Big data and modern analytics solutions have really not been around all that long, nor have they been affordable and accessible enough for various types of organizations to embrace, but this is changing quickly. Heightened demand has fueled the development of reporting analytics tools that can be adopted by a wider range of businesses, which has been evidenced by the massive increases in deployment rates and investment volumes throughout the past year or so.
Cloud computing has certainly played a major role in this, allowing firms to bolster the flexibility and scalability of their infrastructure to ensure that the volume, velocity and variety of big data do not hemorrhage systems. Additionally, cloud has improved the cost-effectiveness of major deployments and the heightened storage needs that come along with them, making it possible for even smaller firms to begin using reporting analytics and big data tools.
Taking that a step further, the philosophic transformation yielded by cloud computing has been just as important, as this technology arguably brought the as-a-Service market into the limelight, and this is now beginning to impact analytics. For example, several analysts have started to assert that big data-as-a-Service will be a major movement in the coming years, allowing firms to essentially outsource their reporting analytics needs to managed solution providers and vendors.
This will further open the floodgates with respect to adoption and utilization, and companies that have the ability to launch relevant strategies should certainly do so soon if they hope to get a jump on the competition. In the same vein, human resources departments appear to be the hottest areas for reporting analytics deployments right now, and new solutions are making it easier for the professionals therein – who often do not have a wealth of technology training – to still use these tools effectively.
Commoditization of analytics
Rawn Rhah, a culture, collaboration and management analyst, recently published an article in Forbes regarding the increased need for HR analytics solutions that can be understood and utilized by non-technologists in these departments. As a note, the transformation of analytics has been decisively moving in the direction of commoditization and consumerization, with visualization solutions acting as a good example of tools that can be leveraged by just about anyone.
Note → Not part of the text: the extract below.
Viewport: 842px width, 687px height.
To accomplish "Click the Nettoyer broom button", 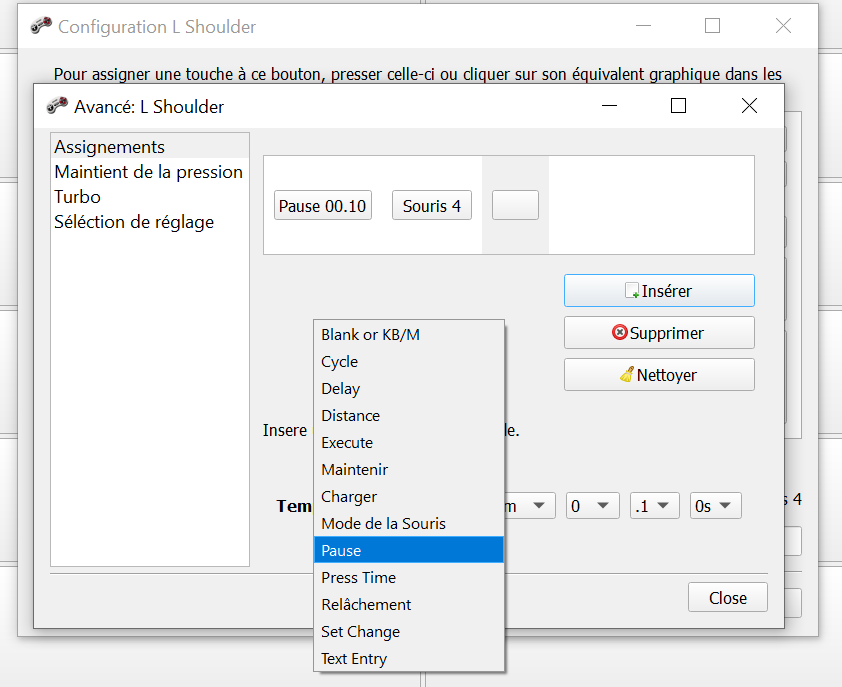I will [659, 375].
However, while the reports and insights generated by data visualization and other modern analytics solutions will be intuitive and highly accessible, the work needed to actually create and manage the strategy still demands a wealth of technical knowledge. According to Rhah, segmenting the responsibility and roles of HR professionals might be a good start to help move analytics programs along, essentially enhancing the targeting efforts to align deployments with specific needs and personalizing the models more acutely.
He suggested going off of the Ulrich model, which is among the most popular out there, and breaks HR down into administrative experts, change agents strategic partners and employee advocates. Rhah did note, though, that each employee is not necessarily going to be completely dedicated to just one of these roles throughout their tenure at a firm, and this is why the segmentation must be balanced by "organizational design."
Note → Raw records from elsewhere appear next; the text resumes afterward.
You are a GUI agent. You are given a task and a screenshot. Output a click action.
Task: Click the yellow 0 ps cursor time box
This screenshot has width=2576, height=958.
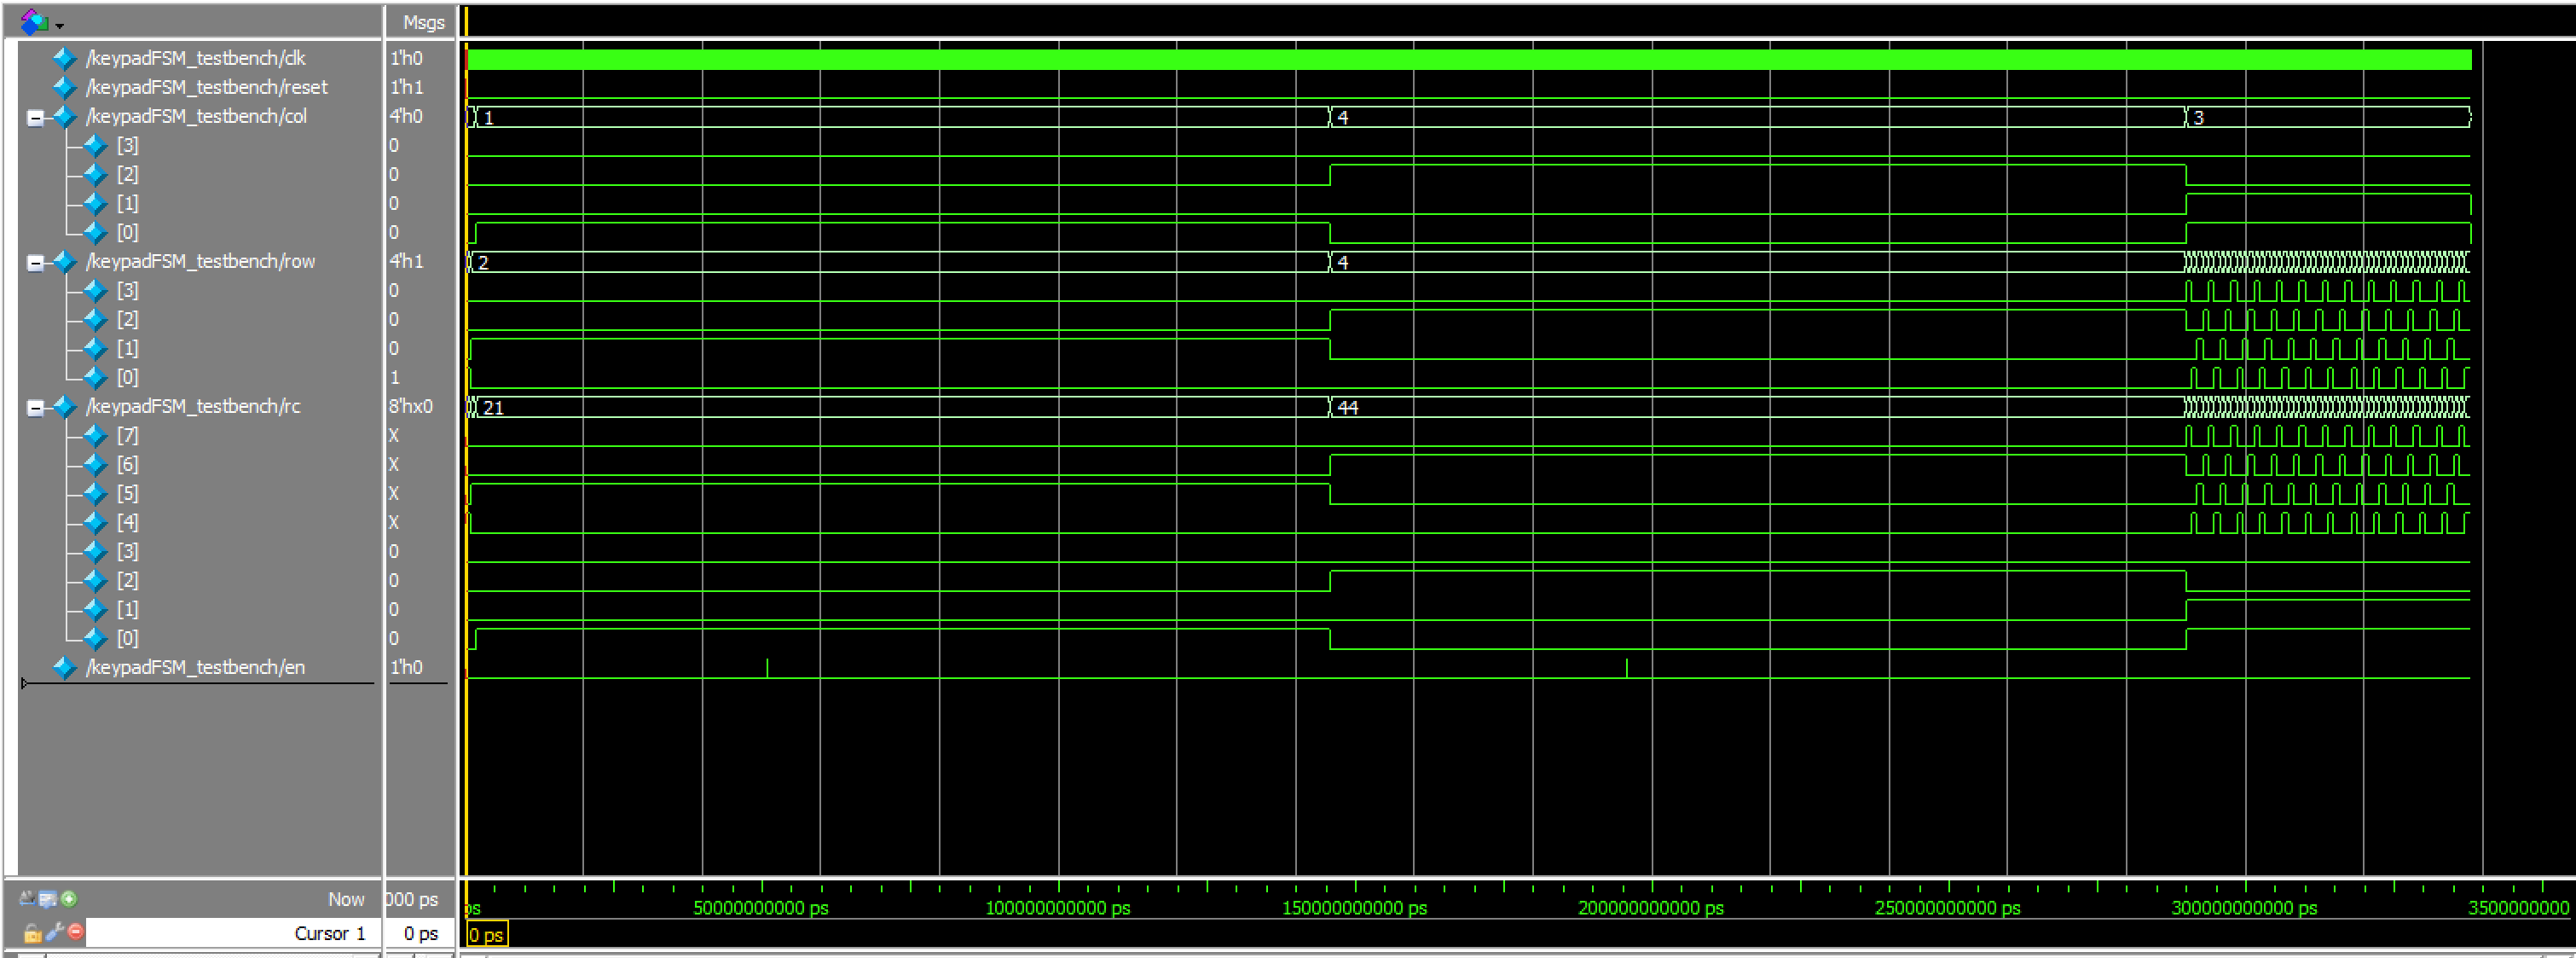487,935
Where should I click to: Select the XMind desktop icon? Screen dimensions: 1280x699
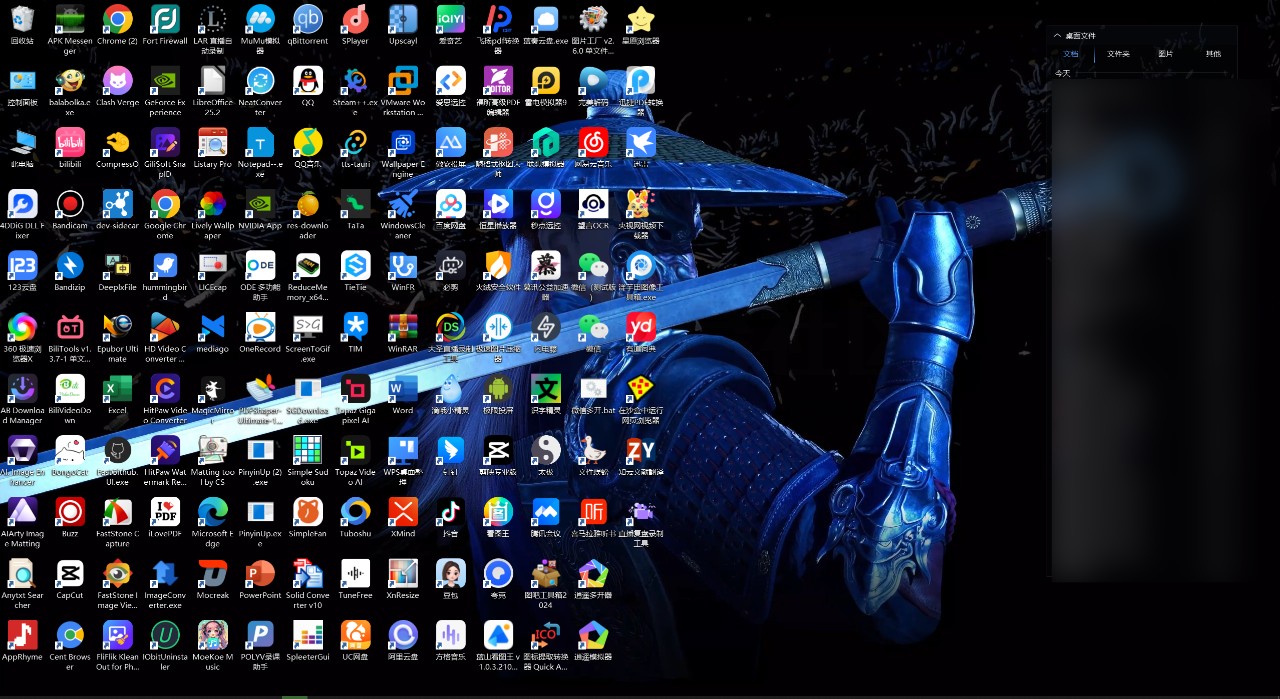pos(403,513)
Put more simply, strategies ought to be drawn up with the dual aim of broadly enabling analytics use in the HR department in a consistent fashion, then guiding more specialized procedures and personalization efforts for the various segments. Rhah went on to affirm that while HR professionals do not necessarily need to be highly skilled in data science matters today, those who do possess these types of knowledge will have an edge when leveraging the solutions in the coming years.
It is worth noting that the daily tasks and demands of a reporting analytics strategy will only be able to be completed when deployments are handled properly and by professionals who are indeed highly skilled in technical matters. Configuration, integration and general setup are simply not tasks that should be put in the hands of individuals who have not received the training necessary, as one wrong step can significantly slow down to time to market, and might even lead to major disruptions and inaccuracies as time goes on.
As such, leveraging the support of a HR reporting analytics vendor that can step in and make sure the implementation process goes smoothly and efficiently is a necessity for any firm that wants to realize the highest possible returns on investment from the start. These solutions providers will often offer maintenance and management support to further strengthen the integrity of the investments over time, while also allowing HR employees and others in the business to focus on their core responsibilities.
HR analytics is already having a major impact on the public and private sectors, and the time is now to get moving on these strategies.